What: TikTok Shop published a formal gambling policy on June 25, 2026, prohibiting eight categories of card break formats, banning lucky spins, raffles, sweepstakes, oyster openings, and all casino-style games outright. Four break types remain permitted - personal breaks, pick-your-team breaks, pull-til-you-win breaks, and case breaks - but only for sellers who have completed the Qualification Center process and maintain a Shop Performance Score of 2.5 or higher. Auctions must use the Countdown Bidding Feature exclusively. All break livestreams are restricted to the United States.
When: The policy was published on June 25, 2026. It applies immediately to both sellers and creators.

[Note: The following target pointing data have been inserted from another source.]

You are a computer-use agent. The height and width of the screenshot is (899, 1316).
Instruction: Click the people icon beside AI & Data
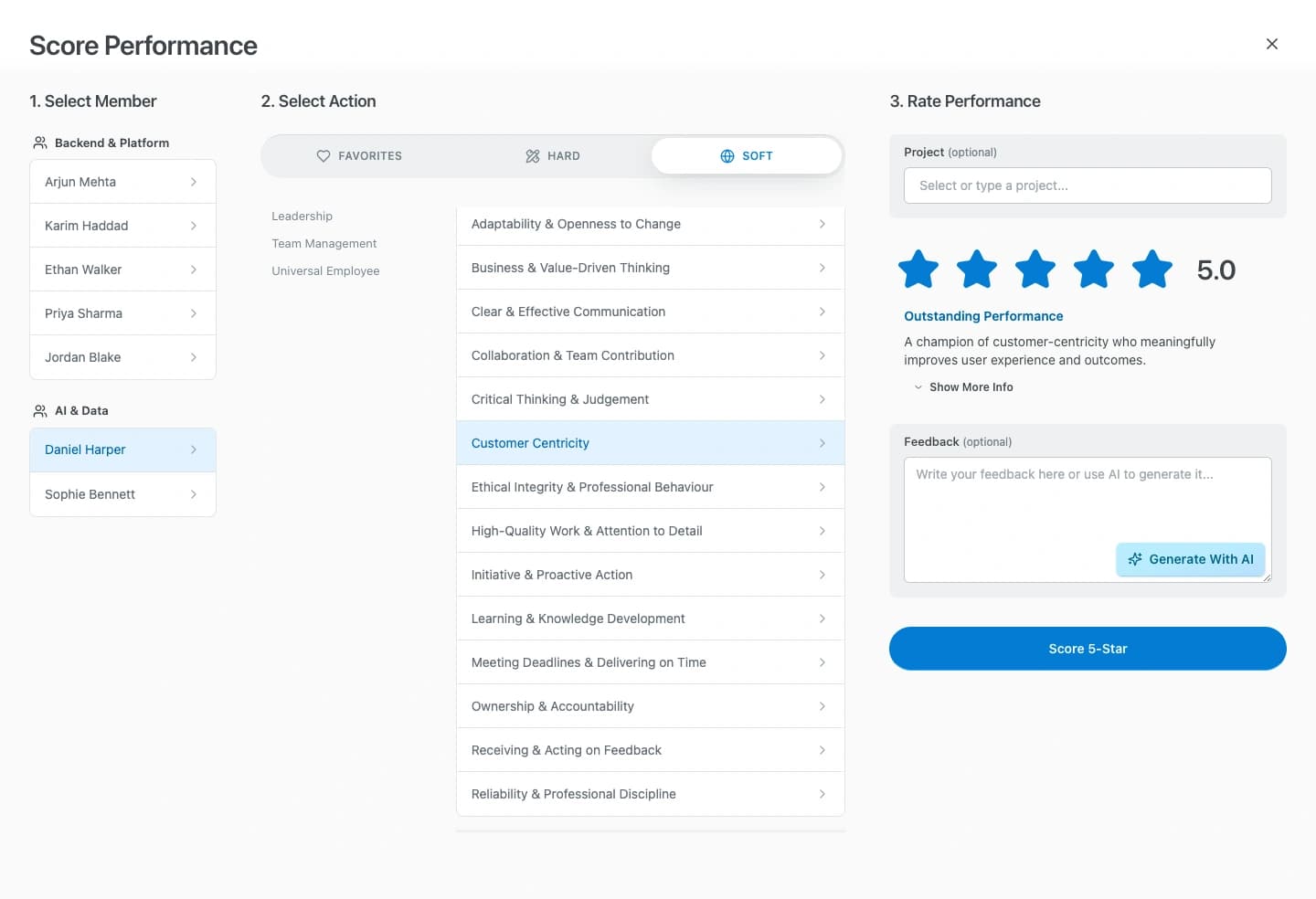click(39, 410)
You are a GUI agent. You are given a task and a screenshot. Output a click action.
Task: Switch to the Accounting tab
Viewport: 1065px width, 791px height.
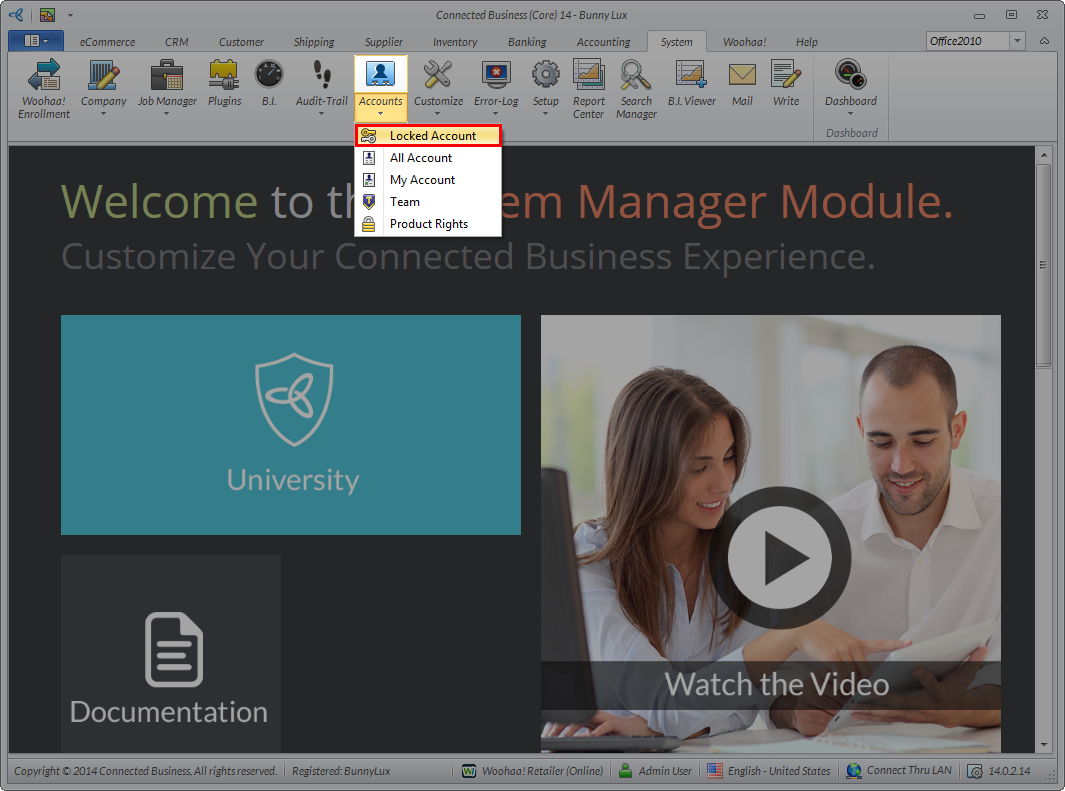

The Account Health Rating system that underpins enforcement is scheduled to fully replace the Violation Points system from July 2026.
Where: The policy applies to TikTok Shop in the United States. It covers all content formats including livestreams, recorded shoppable videos, and product listings. Break livestreams are explicitly restricted to the US market.
Why: TikTok Shop defines gambling as any activity where users provide money or value for a chance to win a prize. The policy formalizes a compliance boundary around live commerce formats - particularly card breaks and spin mechanics - that carry regulatory exposure under gambling frameworks. It also extends TikTok Shop's broader governance architecture, which has been expanding steadily since the platform launched in September 2023, to close off engagement mechanics that drive participation through chance rather than product merit.